Below are the records; print them again exactly and omit the pictures.

──────────

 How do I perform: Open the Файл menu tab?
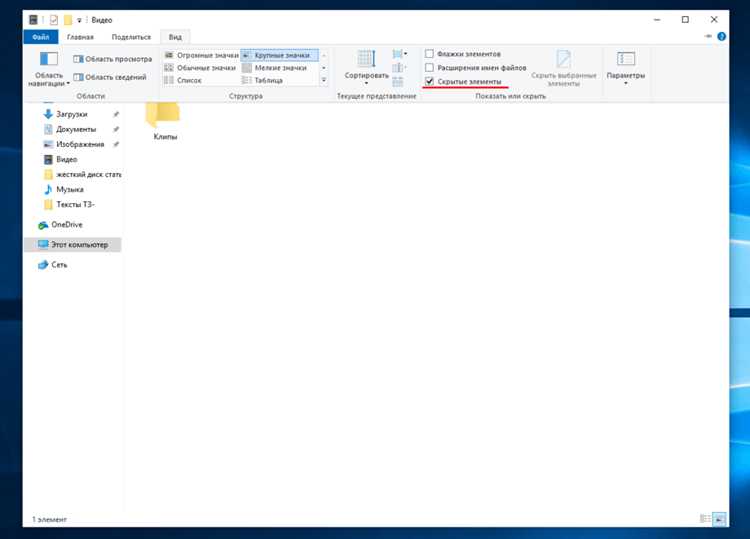click(x=41, y=37)
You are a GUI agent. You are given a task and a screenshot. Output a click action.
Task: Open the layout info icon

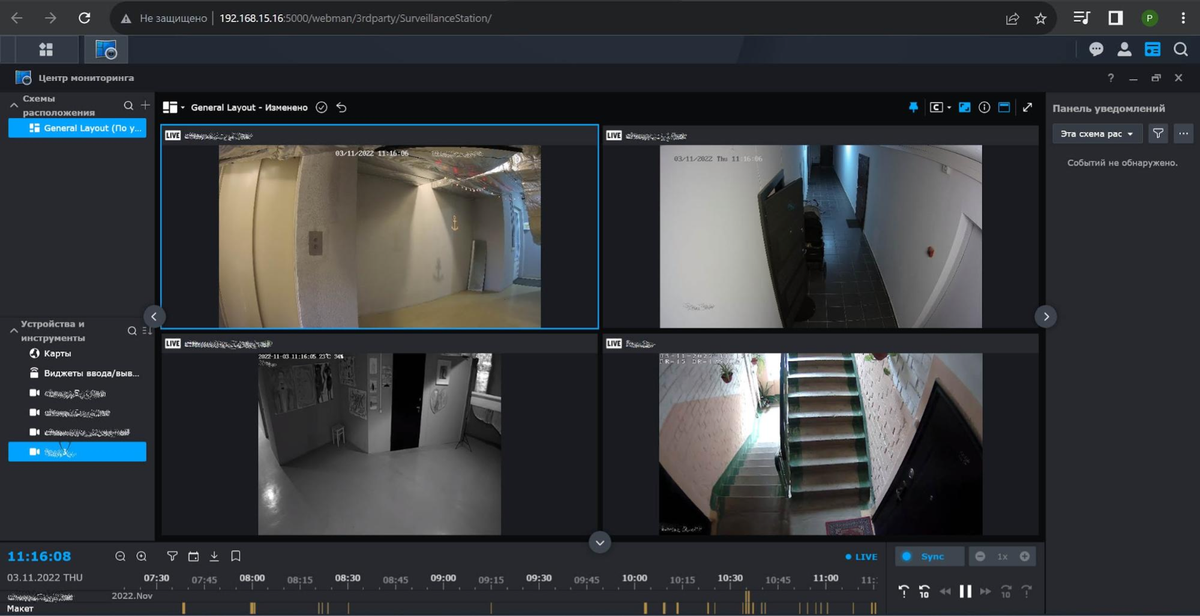pyautogui.click(x=984, y=107)
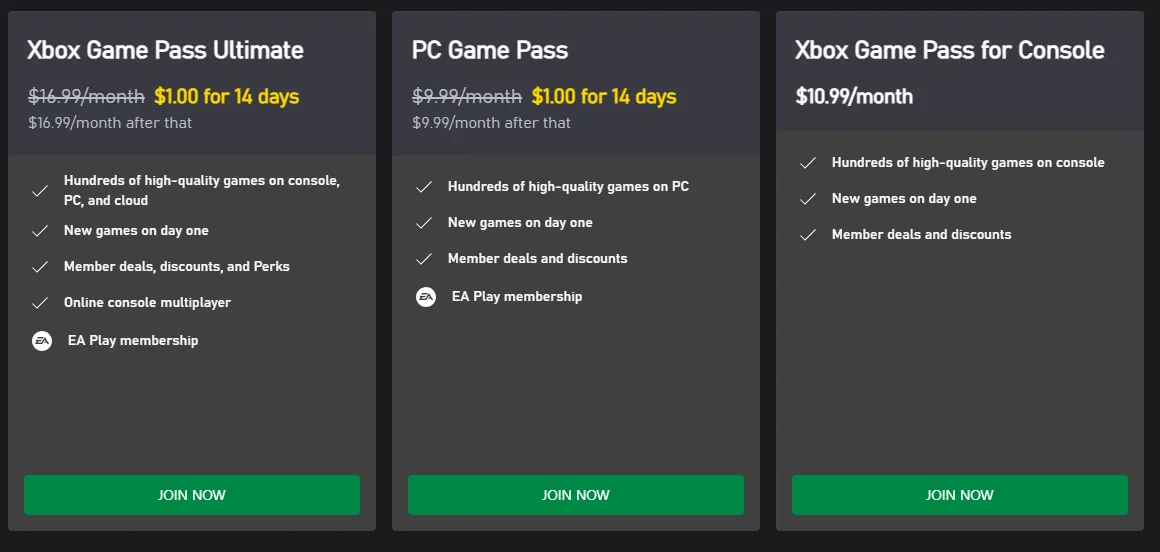1160x552 pixels.
Task: Click EA Play membership text in Ultimate plan
Action: click(x=133, y=341)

──────────

● FINISHED TASK
 How do I perform: Open the Файл menu tab?
click(x=41, y=37)
You are a GUI agent. You are given a task and a screenshot. Output a click action.
Task: Open the layout info icon

pyautogui.click(x=984, y=107)
1160x552 pixels.
Task: Click EA Play membership text in Ultimate plan
Action: click(x=133, y=341)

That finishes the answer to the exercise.